_EXERCISE MATERIALS_
- - -

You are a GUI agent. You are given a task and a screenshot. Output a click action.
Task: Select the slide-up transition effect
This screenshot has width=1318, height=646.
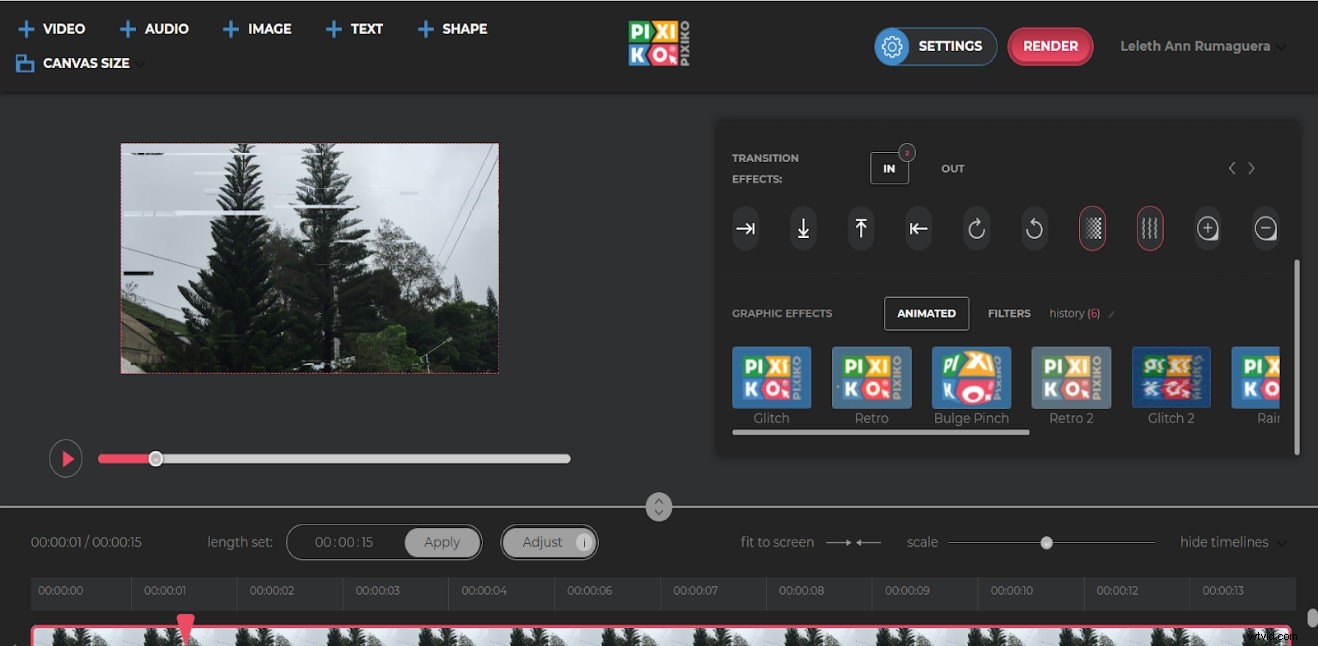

- - -

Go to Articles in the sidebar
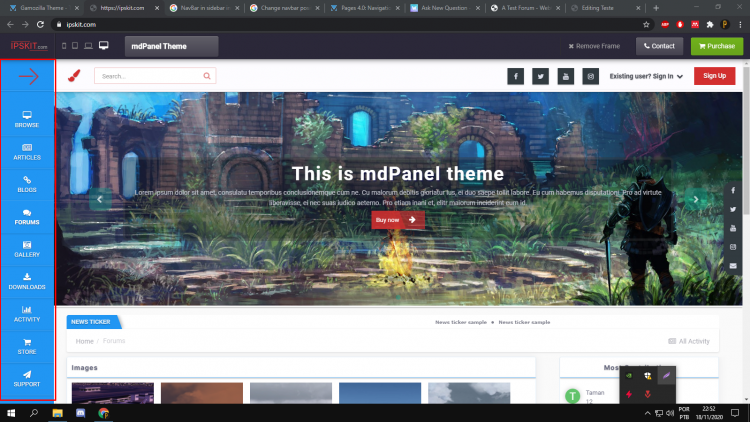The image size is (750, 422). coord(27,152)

- - -

_GOAL_
Rewrite the rows from the line with "You are a GUI" to the line with "This screenshot has width=1318, height=646.", replacing "click action" with "tap action" and changing nothing else.

_TASK RESPONSE_
You are a GUI agent. You are given a task and a screenshot. Output a tap action.
Task: Select the slide-up transition effect
This screenshot has width=1318, height=646.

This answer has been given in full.